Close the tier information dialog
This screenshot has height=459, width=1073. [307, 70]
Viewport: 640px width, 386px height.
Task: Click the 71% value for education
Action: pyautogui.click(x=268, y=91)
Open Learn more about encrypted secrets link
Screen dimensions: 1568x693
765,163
•••
— STATED PROBLEM —
Rename "dialog" to "window" in the records above and reproduce them with everything else left as is.

— RESULT FOR THIS TASK —
Close the tier information window
This screenshot has height=459, width=1073. [307, 70]
Viewport: 640px width, 386px height.
Task: Click the 71% value for education
Action: pyautogui.click(x=268, y=91)
Open Learn more about encrypted secrets link
Screen dimensions: 1568x693
765,163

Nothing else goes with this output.